* **Task prompt**: Whenever the word "toolbar" shows up in a line of the data, copy that line.

* **Records shown**:
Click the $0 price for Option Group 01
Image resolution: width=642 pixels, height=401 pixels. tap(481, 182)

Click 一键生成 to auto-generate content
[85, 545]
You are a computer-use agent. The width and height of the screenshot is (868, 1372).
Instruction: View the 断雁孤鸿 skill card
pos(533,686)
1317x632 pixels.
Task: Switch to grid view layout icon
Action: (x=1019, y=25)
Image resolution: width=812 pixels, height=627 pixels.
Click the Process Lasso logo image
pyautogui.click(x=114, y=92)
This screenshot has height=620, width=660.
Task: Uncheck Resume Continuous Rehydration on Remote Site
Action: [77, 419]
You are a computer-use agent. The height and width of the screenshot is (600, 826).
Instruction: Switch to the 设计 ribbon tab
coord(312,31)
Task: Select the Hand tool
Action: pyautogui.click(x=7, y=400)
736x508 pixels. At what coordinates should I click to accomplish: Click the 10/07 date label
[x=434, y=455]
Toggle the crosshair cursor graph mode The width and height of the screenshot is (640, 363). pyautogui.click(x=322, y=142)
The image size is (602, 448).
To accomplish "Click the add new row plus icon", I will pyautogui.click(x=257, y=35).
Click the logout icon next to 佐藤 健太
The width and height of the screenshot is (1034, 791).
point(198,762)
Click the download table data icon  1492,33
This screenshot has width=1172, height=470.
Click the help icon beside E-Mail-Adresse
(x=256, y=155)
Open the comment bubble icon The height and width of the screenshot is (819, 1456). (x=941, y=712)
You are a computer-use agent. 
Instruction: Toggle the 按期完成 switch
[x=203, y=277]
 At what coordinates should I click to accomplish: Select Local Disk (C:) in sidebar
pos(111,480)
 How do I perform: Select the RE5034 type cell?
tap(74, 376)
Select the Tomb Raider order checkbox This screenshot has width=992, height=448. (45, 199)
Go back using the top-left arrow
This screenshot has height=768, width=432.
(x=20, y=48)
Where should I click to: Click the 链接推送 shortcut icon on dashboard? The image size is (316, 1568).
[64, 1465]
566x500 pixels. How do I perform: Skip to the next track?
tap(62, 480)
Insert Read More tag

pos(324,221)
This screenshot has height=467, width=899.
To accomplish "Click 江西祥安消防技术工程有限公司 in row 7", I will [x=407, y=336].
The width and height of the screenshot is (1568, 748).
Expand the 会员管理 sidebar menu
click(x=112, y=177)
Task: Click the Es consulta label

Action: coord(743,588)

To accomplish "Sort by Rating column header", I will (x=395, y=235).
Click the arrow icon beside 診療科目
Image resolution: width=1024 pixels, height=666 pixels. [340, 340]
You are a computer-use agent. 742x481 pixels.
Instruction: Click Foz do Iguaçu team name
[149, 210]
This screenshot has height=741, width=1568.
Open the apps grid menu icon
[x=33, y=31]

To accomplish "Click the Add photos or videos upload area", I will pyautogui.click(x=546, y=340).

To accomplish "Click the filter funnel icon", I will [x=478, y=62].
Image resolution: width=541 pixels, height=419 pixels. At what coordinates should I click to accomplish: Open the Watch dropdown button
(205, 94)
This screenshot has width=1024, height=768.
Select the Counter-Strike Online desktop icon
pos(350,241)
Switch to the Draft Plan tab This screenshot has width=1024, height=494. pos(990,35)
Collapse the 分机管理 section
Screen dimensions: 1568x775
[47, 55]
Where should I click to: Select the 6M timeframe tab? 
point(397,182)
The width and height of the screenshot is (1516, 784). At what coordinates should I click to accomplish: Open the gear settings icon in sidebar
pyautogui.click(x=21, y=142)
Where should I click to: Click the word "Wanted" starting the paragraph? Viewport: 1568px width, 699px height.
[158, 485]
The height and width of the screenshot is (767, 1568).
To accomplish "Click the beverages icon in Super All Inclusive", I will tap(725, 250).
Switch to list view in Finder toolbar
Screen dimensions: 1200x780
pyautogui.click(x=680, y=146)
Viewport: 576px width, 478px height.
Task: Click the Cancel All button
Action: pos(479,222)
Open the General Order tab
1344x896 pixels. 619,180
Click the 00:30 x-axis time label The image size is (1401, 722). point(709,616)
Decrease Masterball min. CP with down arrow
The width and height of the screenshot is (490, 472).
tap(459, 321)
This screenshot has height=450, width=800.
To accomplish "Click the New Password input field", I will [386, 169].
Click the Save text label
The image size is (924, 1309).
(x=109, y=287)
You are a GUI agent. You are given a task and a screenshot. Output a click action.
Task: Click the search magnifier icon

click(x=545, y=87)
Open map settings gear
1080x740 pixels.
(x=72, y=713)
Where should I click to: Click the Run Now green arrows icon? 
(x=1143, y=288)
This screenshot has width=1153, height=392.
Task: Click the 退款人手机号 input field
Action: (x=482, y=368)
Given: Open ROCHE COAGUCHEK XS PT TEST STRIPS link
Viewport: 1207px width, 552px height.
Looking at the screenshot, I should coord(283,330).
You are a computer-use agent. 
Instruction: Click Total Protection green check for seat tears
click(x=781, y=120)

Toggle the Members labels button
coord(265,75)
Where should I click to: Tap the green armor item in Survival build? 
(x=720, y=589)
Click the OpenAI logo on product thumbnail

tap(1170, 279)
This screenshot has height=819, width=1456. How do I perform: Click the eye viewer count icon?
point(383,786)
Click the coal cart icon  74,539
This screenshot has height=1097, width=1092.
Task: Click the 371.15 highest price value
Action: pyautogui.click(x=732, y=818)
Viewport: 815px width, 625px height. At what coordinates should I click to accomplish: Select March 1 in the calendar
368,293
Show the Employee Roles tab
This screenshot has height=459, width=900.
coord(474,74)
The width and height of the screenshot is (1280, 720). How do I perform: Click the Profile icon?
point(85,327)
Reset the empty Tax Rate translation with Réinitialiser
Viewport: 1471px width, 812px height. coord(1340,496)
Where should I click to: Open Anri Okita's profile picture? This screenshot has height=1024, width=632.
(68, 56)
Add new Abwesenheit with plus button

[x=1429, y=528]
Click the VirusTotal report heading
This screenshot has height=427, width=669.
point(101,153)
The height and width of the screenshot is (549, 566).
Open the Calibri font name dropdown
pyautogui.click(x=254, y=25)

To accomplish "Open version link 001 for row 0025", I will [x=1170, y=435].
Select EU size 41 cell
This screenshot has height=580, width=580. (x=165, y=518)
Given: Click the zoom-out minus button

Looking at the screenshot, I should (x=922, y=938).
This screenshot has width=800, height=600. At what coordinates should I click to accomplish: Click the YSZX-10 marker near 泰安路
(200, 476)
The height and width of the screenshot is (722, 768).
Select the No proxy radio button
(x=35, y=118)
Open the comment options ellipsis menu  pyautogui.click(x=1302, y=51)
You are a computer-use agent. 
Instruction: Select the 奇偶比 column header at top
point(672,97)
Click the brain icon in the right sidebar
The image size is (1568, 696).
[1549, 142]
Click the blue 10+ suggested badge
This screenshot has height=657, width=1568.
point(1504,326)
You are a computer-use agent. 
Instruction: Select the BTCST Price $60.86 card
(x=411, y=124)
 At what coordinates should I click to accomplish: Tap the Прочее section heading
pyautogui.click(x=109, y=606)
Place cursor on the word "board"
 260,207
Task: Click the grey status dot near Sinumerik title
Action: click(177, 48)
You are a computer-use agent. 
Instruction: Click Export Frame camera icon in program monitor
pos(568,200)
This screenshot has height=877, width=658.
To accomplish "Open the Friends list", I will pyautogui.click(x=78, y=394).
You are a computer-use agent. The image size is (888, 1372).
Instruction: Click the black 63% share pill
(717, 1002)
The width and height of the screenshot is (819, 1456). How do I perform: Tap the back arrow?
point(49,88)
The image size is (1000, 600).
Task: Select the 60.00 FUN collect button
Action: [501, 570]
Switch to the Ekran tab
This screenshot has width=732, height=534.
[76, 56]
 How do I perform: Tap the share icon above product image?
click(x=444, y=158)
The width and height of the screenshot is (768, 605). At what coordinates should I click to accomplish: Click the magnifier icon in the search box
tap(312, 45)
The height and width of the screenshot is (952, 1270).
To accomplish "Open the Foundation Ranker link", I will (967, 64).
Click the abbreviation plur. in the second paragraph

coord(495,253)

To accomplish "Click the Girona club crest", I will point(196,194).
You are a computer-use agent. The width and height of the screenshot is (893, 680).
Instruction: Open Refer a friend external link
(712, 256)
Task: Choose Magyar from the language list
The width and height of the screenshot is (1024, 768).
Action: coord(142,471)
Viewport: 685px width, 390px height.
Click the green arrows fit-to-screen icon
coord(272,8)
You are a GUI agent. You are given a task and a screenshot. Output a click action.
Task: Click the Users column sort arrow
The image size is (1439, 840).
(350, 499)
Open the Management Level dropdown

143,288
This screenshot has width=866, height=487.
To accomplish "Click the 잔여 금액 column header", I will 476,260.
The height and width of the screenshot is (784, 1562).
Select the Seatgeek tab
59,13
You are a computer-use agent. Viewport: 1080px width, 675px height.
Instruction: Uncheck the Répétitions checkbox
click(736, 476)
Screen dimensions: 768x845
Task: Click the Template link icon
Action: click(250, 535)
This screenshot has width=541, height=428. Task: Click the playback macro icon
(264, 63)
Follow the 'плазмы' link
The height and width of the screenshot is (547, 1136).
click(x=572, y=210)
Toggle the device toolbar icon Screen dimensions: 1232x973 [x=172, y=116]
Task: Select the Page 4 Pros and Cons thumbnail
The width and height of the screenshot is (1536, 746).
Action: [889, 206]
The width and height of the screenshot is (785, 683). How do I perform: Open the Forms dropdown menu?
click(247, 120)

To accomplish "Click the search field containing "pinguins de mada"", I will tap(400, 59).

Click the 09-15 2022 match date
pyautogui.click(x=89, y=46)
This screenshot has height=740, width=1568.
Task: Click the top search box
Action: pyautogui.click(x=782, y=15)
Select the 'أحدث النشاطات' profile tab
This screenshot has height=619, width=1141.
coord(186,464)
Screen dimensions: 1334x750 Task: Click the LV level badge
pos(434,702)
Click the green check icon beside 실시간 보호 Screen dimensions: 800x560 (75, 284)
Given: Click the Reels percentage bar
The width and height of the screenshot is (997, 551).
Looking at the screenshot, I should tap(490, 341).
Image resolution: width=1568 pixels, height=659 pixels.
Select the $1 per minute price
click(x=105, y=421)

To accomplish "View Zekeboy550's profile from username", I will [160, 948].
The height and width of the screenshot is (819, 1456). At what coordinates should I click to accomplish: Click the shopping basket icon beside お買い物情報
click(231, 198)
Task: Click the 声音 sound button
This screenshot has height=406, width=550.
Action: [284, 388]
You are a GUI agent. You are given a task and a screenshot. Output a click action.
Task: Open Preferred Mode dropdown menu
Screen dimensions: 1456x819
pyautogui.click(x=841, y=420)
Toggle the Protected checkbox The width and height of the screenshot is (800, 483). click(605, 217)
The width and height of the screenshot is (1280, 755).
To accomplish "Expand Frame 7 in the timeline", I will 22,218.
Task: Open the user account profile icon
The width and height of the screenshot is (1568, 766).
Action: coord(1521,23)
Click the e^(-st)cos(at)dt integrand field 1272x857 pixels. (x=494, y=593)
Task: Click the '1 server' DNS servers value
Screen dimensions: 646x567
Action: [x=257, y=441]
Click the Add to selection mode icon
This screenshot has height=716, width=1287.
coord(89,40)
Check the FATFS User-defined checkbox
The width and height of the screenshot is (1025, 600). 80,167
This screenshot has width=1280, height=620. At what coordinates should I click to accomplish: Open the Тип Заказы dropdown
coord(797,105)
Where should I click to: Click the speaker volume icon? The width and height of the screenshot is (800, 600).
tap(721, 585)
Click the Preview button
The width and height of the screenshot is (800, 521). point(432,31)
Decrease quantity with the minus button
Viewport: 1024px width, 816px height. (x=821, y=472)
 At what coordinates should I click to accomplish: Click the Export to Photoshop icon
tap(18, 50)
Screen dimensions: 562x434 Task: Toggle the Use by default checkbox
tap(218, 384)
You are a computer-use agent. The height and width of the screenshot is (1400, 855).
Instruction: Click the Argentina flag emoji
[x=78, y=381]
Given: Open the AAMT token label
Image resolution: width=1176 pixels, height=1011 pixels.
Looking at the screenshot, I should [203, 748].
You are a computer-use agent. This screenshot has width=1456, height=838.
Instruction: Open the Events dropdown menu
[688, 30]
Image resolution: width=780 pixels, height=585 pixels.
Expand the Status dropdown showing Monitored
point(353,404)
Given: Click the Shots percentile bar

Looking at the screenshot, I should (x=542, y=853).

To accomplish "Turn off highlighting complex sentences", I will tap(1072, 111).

* **Written answer**:
Switch to list view in Finder toolbar
Toggle the device toolbar icon Screen dimensions: 1232x973 [x=172, y=116]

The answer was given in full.